_THE PROBLEM:_ Copy the listing below letter for letter, passing over each picture.

_RECORDS TO PROCESS:_
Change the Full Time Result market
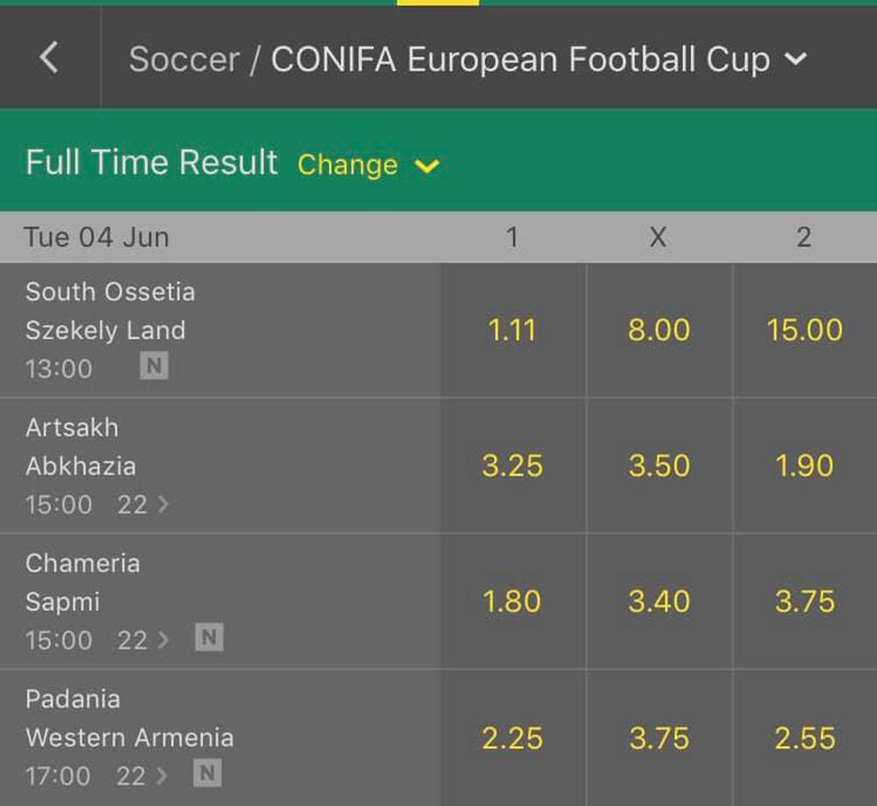 pyautogui.click(x=368, y=164)
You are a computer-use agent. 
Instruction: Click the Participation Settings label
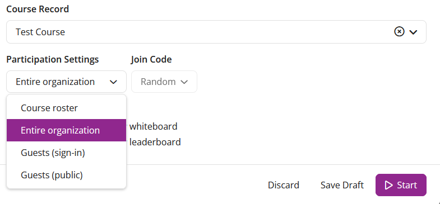(53, 59)
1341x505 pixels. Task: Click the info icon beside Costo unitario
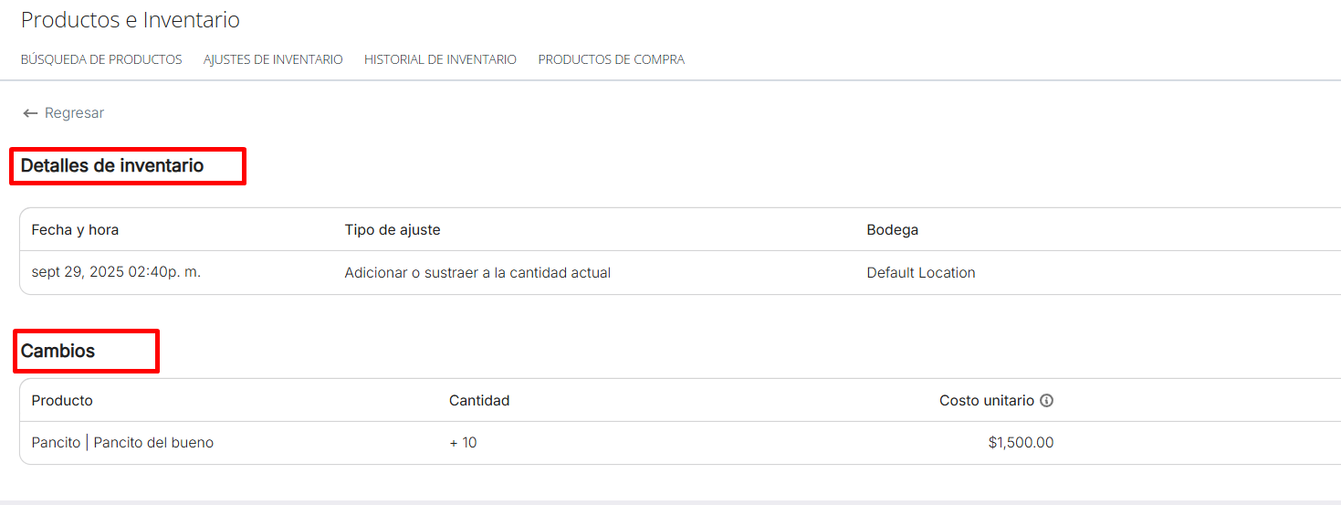click(1047, 401)
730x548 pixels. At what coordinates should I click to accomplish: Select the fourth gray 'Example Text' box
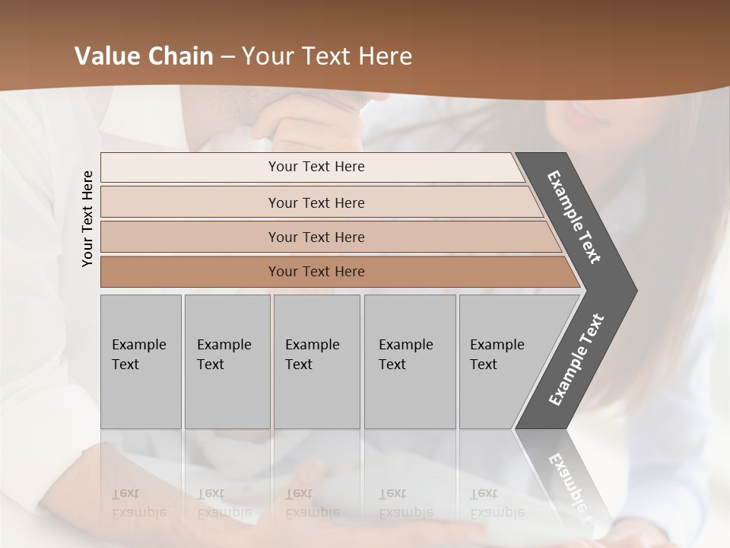409,362
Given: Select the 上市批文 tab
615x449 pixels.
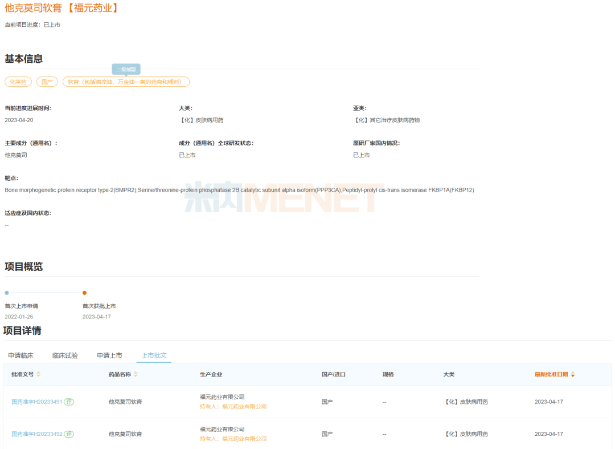Looking at the screenshot, I should 154,355.
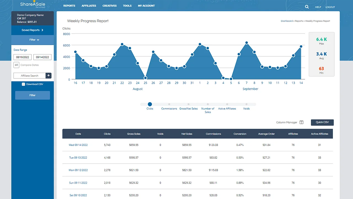Enable the Download CSV checkbox

23,84
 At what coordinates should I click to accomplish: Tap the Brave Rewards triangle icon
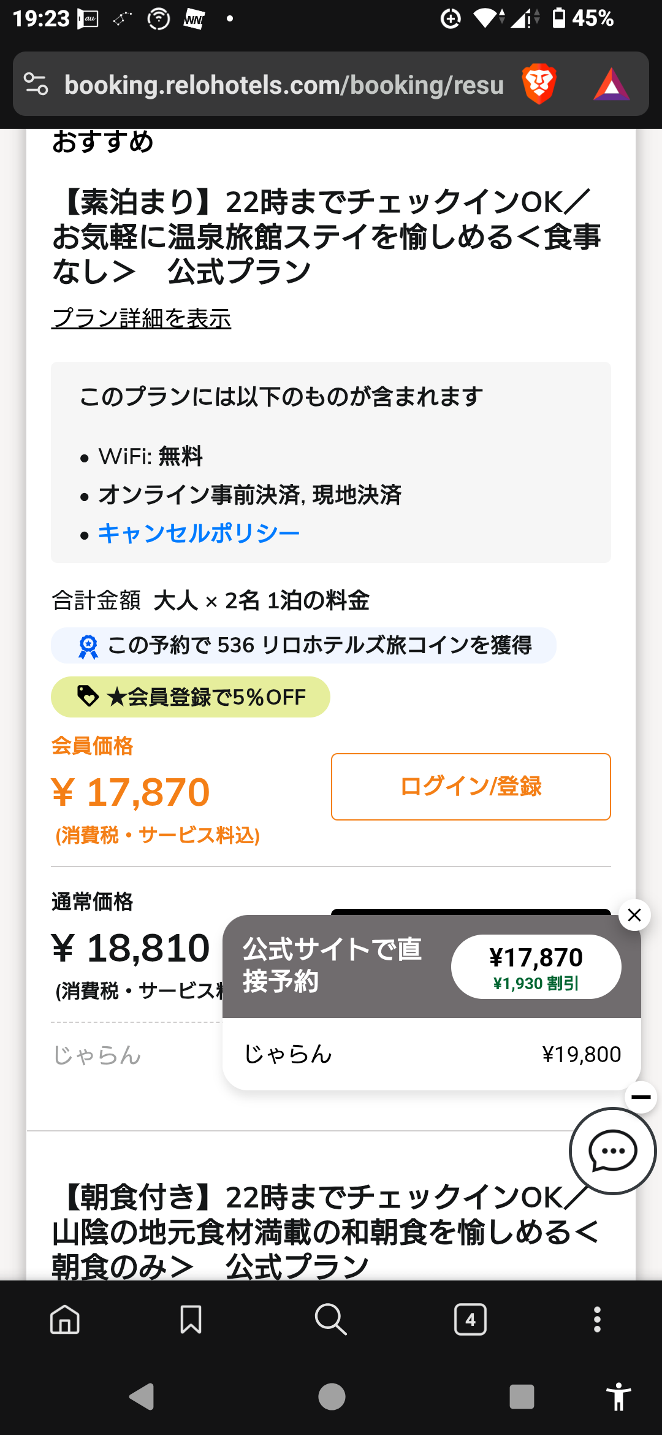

_TASK RESPONSE:_
Change the Full Time Result market
 pyautogui.click(x=368, y=164)
You are a computer-use agent. 
Instruction: Click the Participation Settings label
(53, 59)
1341x505 pixels. Task: Click the info icon beside Costo unitario
click(1047, 401)
730x548 pixels. At what coordinates should I click to accomplish: Select the fourth gray 'Example Text' box
409,362
Given: Select the 上市批文 tab
615x449 pixels.
Looking at the screenshot, I should 154,355.
Enable the Download CSV checkbox

23,84
 At what coordinates should I click to accomplish: Tap the Brave Rewards triangle icon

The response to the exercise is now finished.